星の分光観測でたくさんの年齢の違う星のリンの含有量を測ることで,銀河系の歴史において,どのようにリンの存在量(ガス中に含まれるリン含有量)が変化してきたかを知ることができる。
生命にとって欠かす事のできないリンは超新星によって合成・放出されると考えられていたが,超新星で予測されるリンの合成量が,観測から期待される量に全然足りないことが知られていた。
そこで研究グループは,超新星以外にリンを合成する天体が他にあるのではないかという予測を立て,この天体が「新星」であることを突き止めた。
新星とは,突如星が明るく輝くように見える現象。

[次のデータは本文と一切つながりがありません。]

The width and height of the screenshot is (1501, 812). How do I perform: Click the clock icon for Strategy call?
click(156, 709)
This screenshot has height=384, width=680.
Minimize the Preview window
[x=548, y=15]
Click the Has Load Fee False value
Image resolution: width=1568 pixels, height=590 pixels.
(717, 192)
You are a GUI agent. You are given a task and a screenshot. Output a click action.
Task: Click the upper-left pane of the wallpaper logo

これは連星系にある白色矮星の表面に伴星からのガスが降り積もり,ある臨界量に達すると核反応の暴走が起こり,爆発現象として観測される。新星現象が同じ白色矮星で何度も起きることは,観測的に回帰新星としても知られている。
白色矮星は星の終焉の姿であり,今回注目したのは太陽の7〜8倍という重い星が起源の「重い白色矮星」。重い白色矮星は酸素,ネオン,マグネシウムから構成されており,これに由来する新星は通常「酸素・ネオン新星」と呼ばれる。これまで新星が元素を供給する場として注目されることは,リチウムを除いてはほとんどなかった。

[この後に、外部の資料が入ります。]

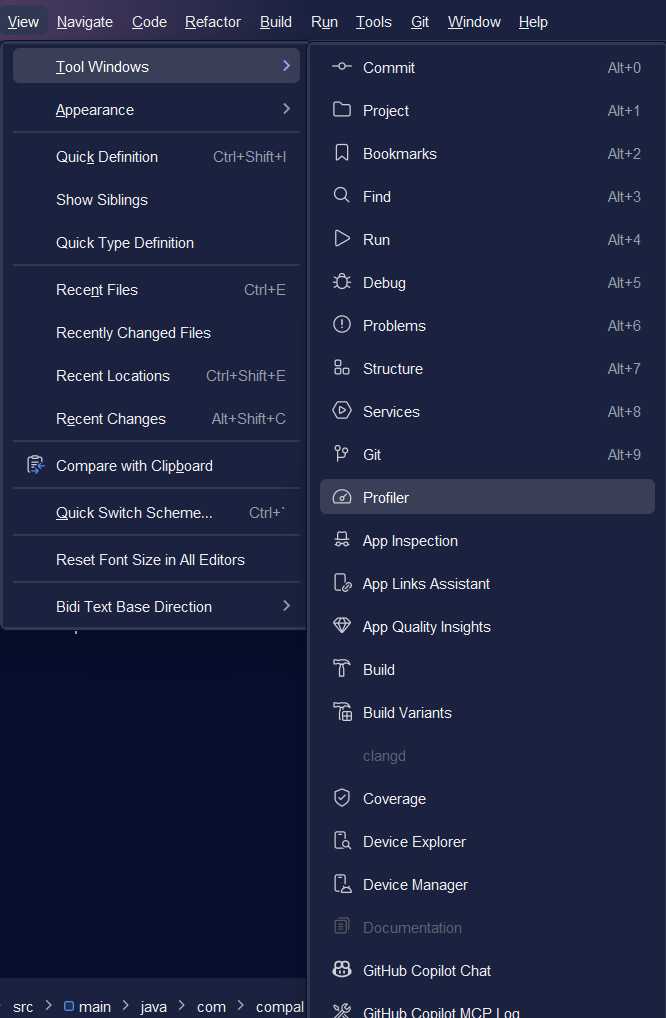This screenshot has height=1018, width=666.
Task: Click the Debug bug icon
Action: (x=342, y=282)
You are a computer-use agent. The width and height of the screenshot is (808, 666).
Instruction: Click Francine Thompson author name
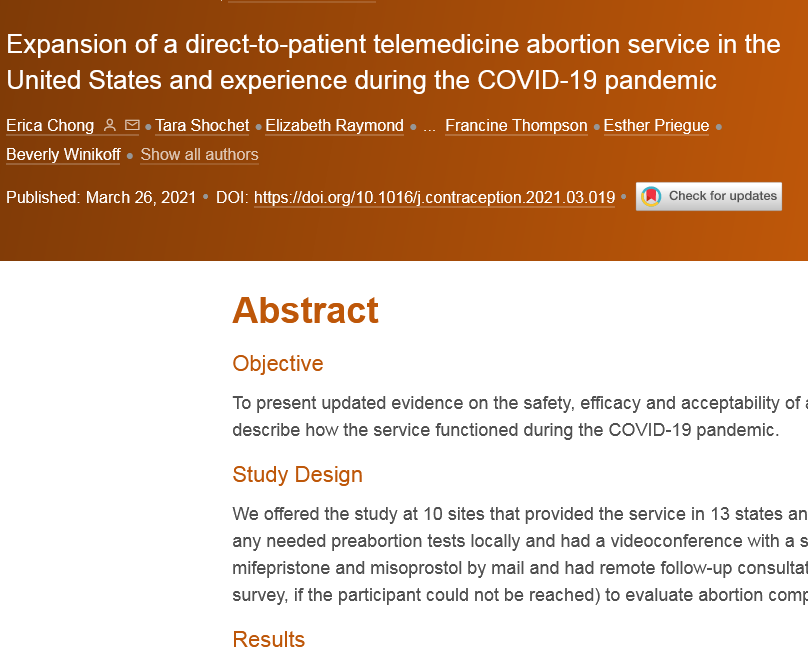(x=516, y=126)
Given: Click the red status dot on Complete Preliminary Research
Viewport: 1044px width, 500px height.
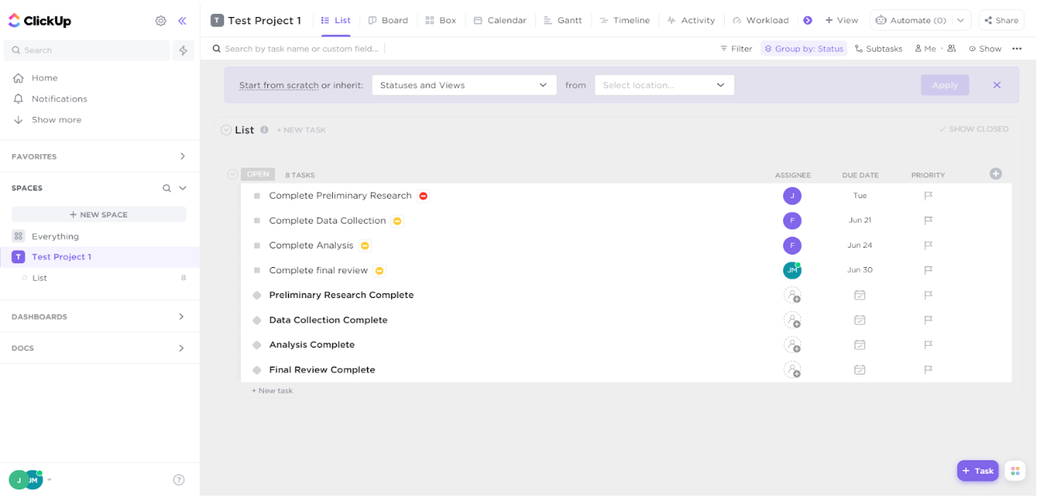Looking at the screenshot, I should tap(423, 196).
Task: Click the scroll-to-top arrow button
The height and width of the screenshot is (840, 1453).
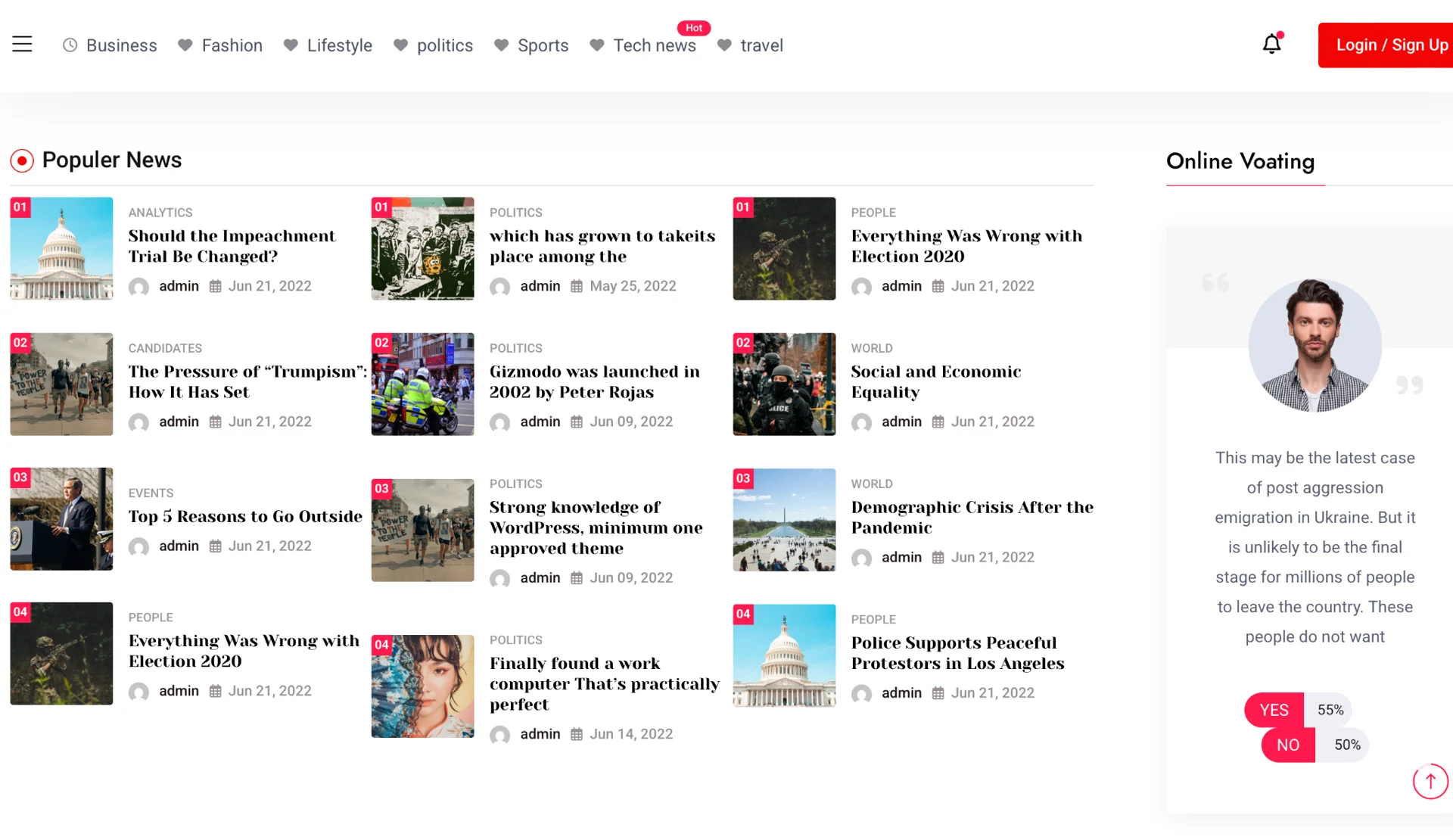Action: tap(1430, 782)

個々の星における鉄の量とリン鉄比の相関を示すデータは,ハッブル宇宙望遠鏡による近紫外線観測で得た。地上での近赤外線観測で得られたデータは,リンの吸収線が非常に弱いため,観測ターゲットは金属量が高い星に限られた。
その結果,酸素・ネオン新星でリンが他の元素とは異なり桁違いに多く作られることを見出した。そして,同じ酸素・ネオン白色矮星で新星爆発が10億年以上の間に何度も繰り返し発生することを計算に入れると,その最終的な合成量は超新星を大きく凌駕することがわかった。
今回,超新星ではリンが少量しか作られず,今からおよそ80億年前の宇宙で,重い新星からのリンが徐々に蓄積されていった結果,他の元素に対するリンの比率が最も高くなっていたことがわかった。
その後,現在に向かって徐々に重い新星が発生する頻度が低くなったこと,また同時に他の元素が別種の超新星で合成されていったことから,銀河内でのリンの比率は減少していったと考えられるという。
研究グループは,宇宙生物学(アストロバイオロジー)への新星の役割の重要性を主張する成果だとしている。